Both women were acutely aware that the budget for this film pretty much prohibited such an expensive camera, however. The single most expensive part in any video camera is usually the sensor, and there are very big differences in image quality when using different sensors, which come at very different price points.

The amount of media the Alexa 65 sensor is recording when shooting large format is quadrupled compared to smaller format cameras. Everything is quadrupled, particularly in the color grading, which is processed digitally through the sensor.

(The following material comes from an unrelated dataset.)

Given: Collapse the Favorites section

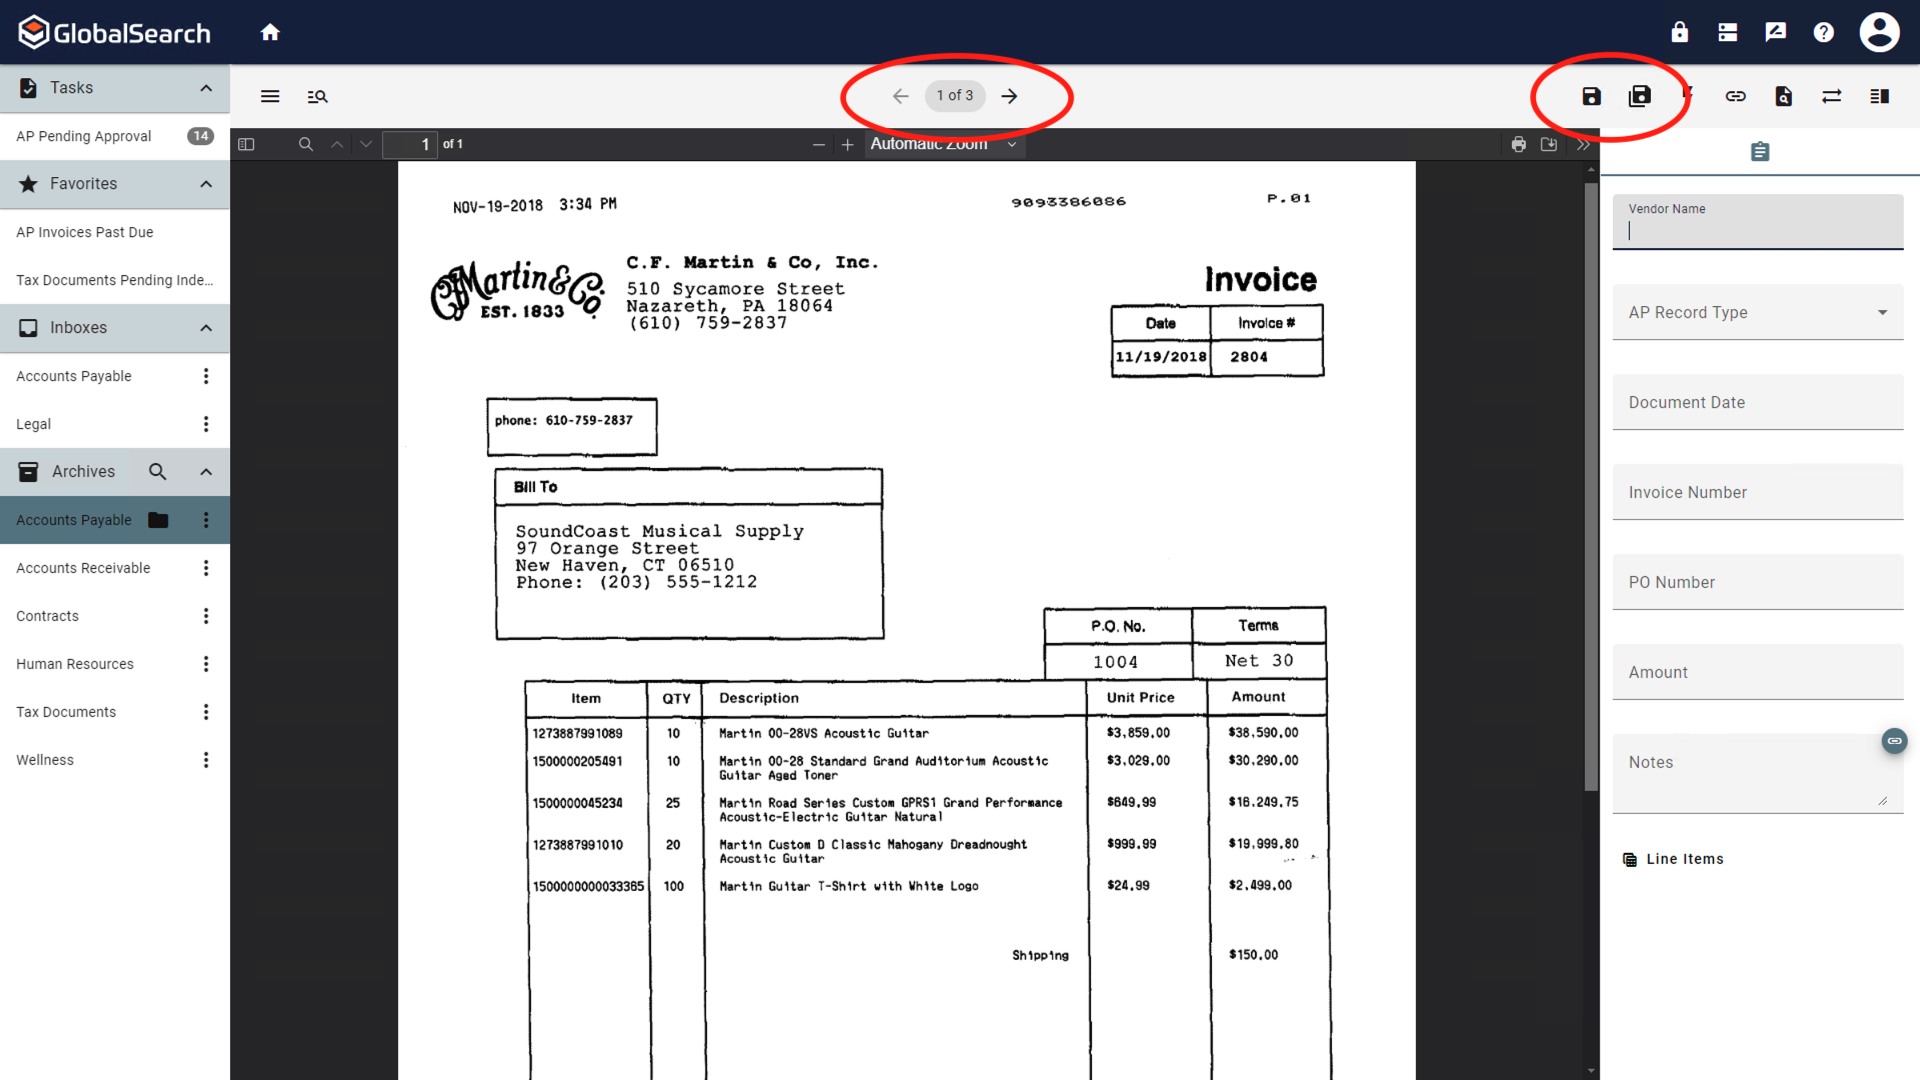Looking at the screenshot, I should click(205, 184).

Reiker approached Arri Rental (arrirental.com) in Los Angeles with the script and gave them an impassioned pitch, ultimately a simple plea for help. “They were fantastic and came through for us.”

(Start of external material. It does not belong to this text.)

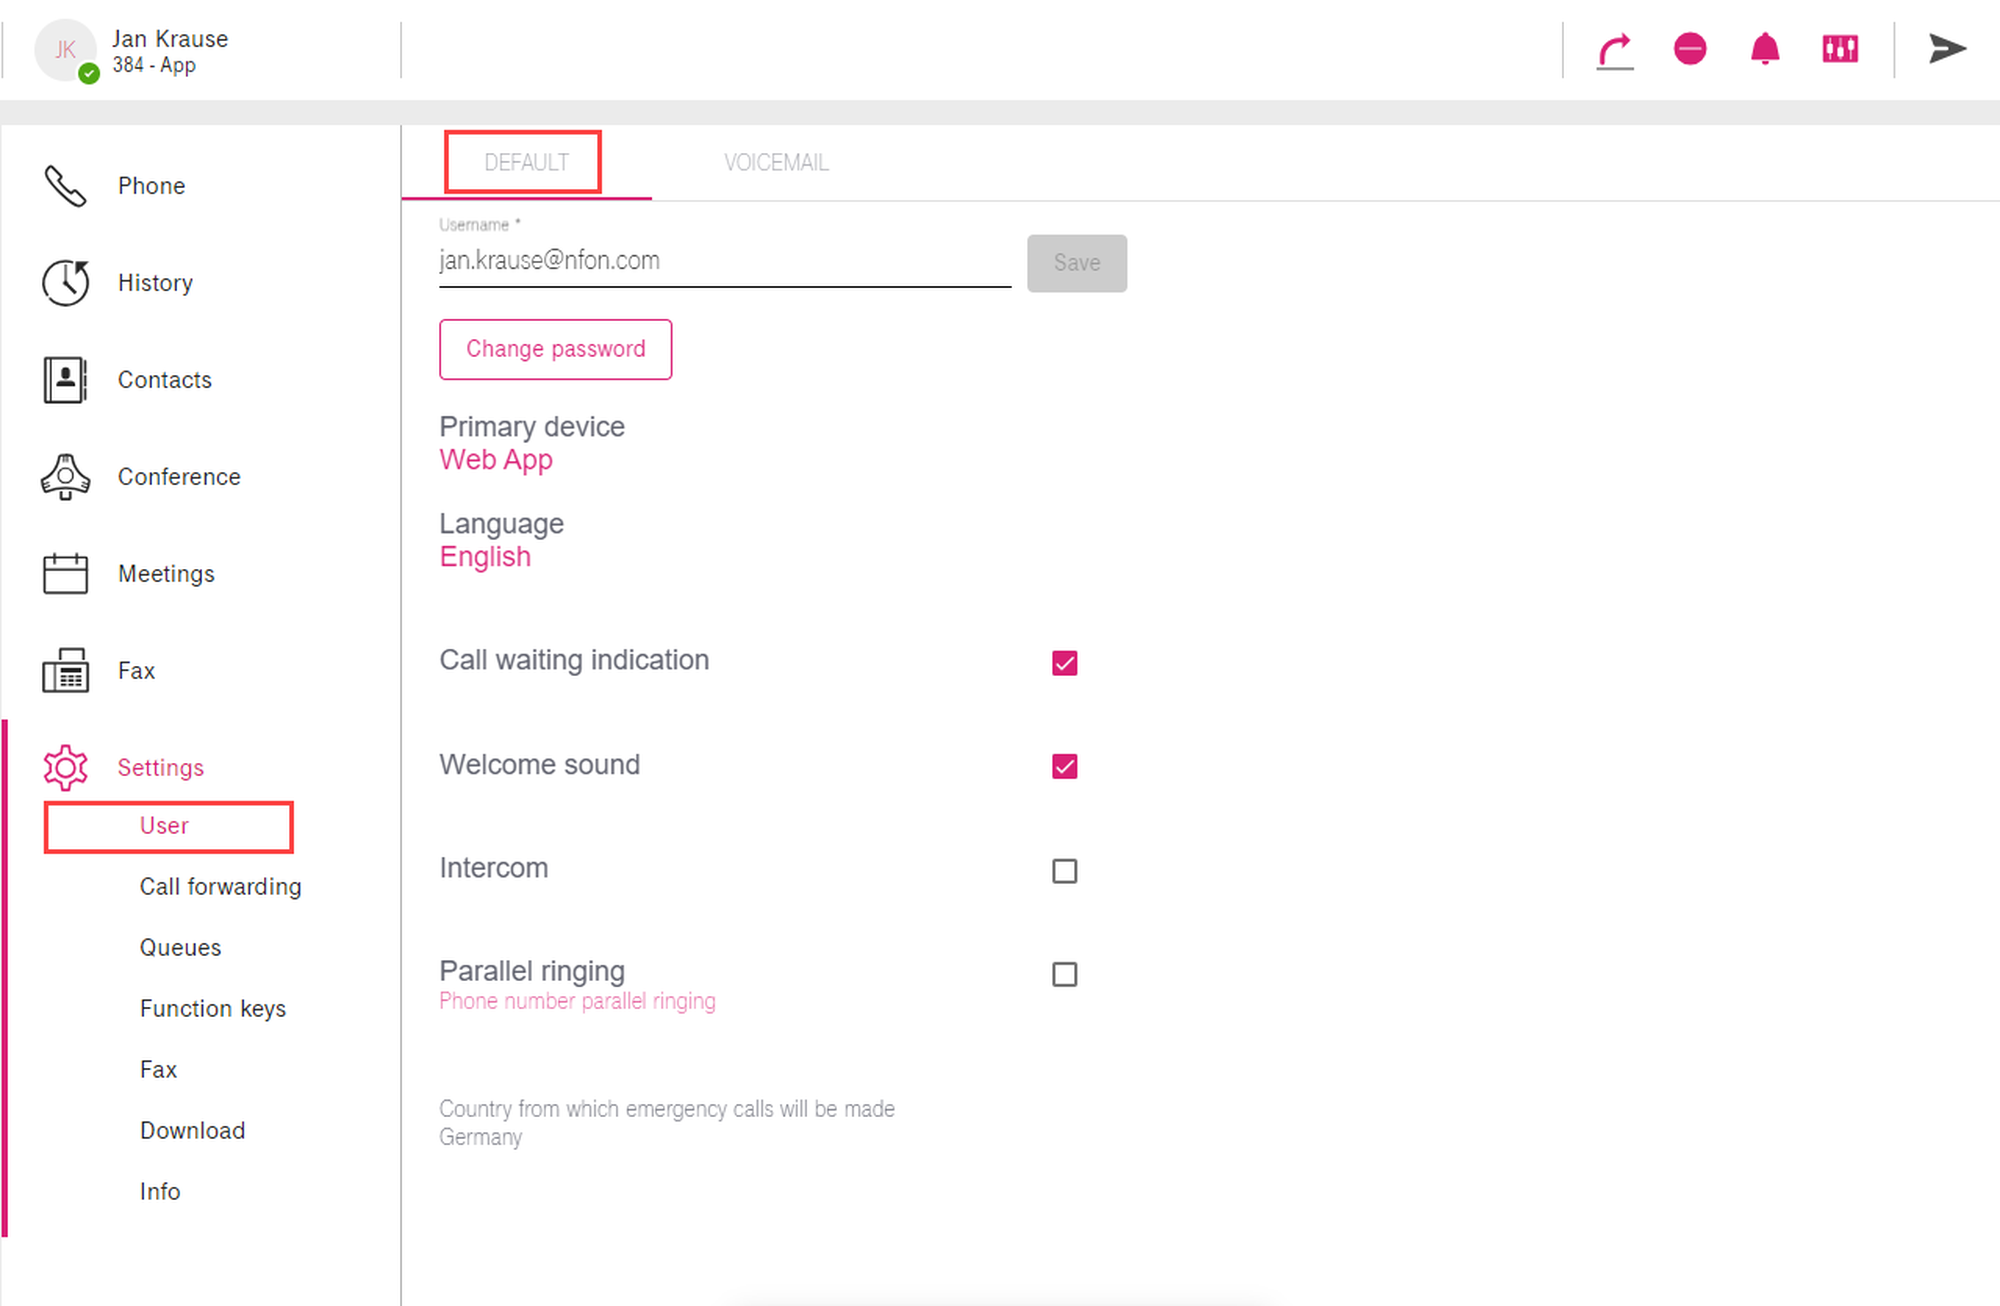
Task: Uncheck Call waiting indication checkbox
Action: (x=1064, y=663)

The use of the jib arms came about from the daunting amount of wall-to-wall dialogue. There were 10- to 15-page scenes, and Reiker looked at how to break that down, cover the scenes and keep the camera moving — floating, not just static. “I presented her with the idea of using two jib arms, not on hotheads, but manually operated by the camera operator. Even though it was a small space, we had these giant 12-foot jib arms built on dollies so the operators could float the camera while following the actors.

“We shot 10-15 minute masters and then broke down the coverage from what we learned in the masters, as we went in for tighter coverage, we would float the camera between characters,” Reiker adds. To augment this approach, the camera department crew members were all on headsets so Reiker could be talking to them while they were shooting.

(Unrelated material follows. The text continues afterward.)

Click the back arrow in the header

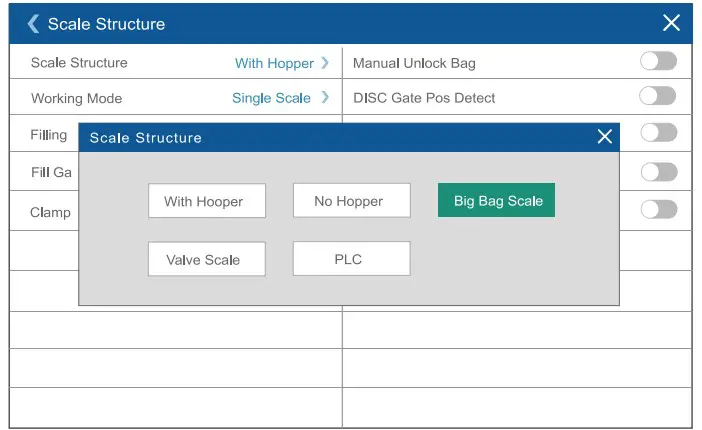point(34,23)
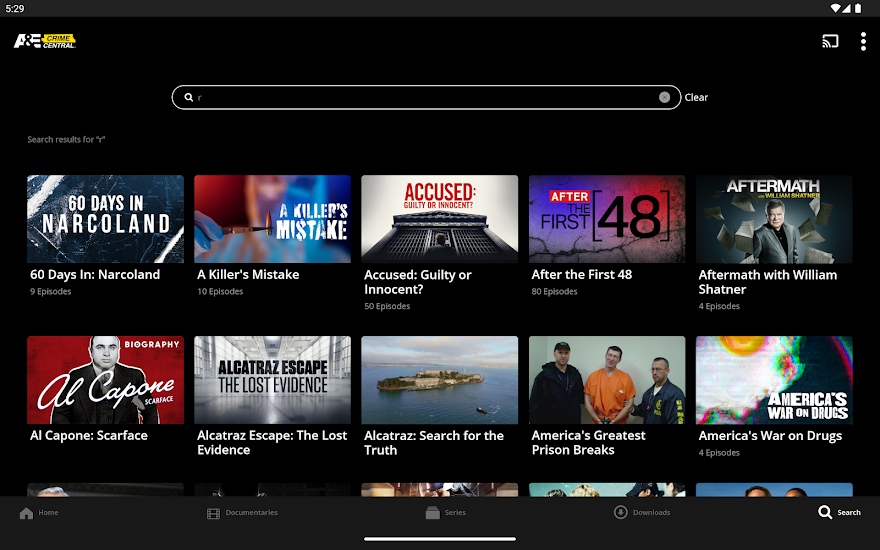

During the initial takes, as Reiker recalls, she and King looked at each other and questioned themselves, saying, “‘Are we really gonna do this?’ And then it just seemed like the only way to shoot these scenes. It gave the actors the freedom to move and met our goal of capturing a lot of beautiful movement in the room. Later in the film, when they bust out on the roof, we used handheld. We wanted to capture that moment of freedom. They need air, they need to get out of that room, so handheld cameras made that freedom felt.”

The actors portrayed outside of the hotel. They are, from left, Leslie Odom Jr., Eli Goree, Kingsley Ben-Adir and Aldis Hodge. Photo by Patti Perret courtesy of Amazon Studios

‡‡         Lighting the Boxing Ring

The lighting for the boxing scenes is exactly the lighting that was used for the real event. Reiker, King and gaffer Parks studied archival footage of the fight film. They discovered that a lot of the fixtures in the grid above the ring in the Miami Convention Center for the Clay/Liston fight were not used. “They were just up, there; never got turned on,” says Reiker. Regardless, to keep the authenticity of the scenes, King and Reiker agreed that the entire lighting grid should be recreated. In the process, gaffer Parks found period-correct 2K scoops to hang on the grid above the ring. They approached the Wembley fight in the same manner.

Reiker acknowledges the immense impact of having so many historic images to reference for this film to inform her work on it. The real impact she feels the film brings, though, is that “the conversation that takes place between these great men in this movie is as important now as it’s ever been.”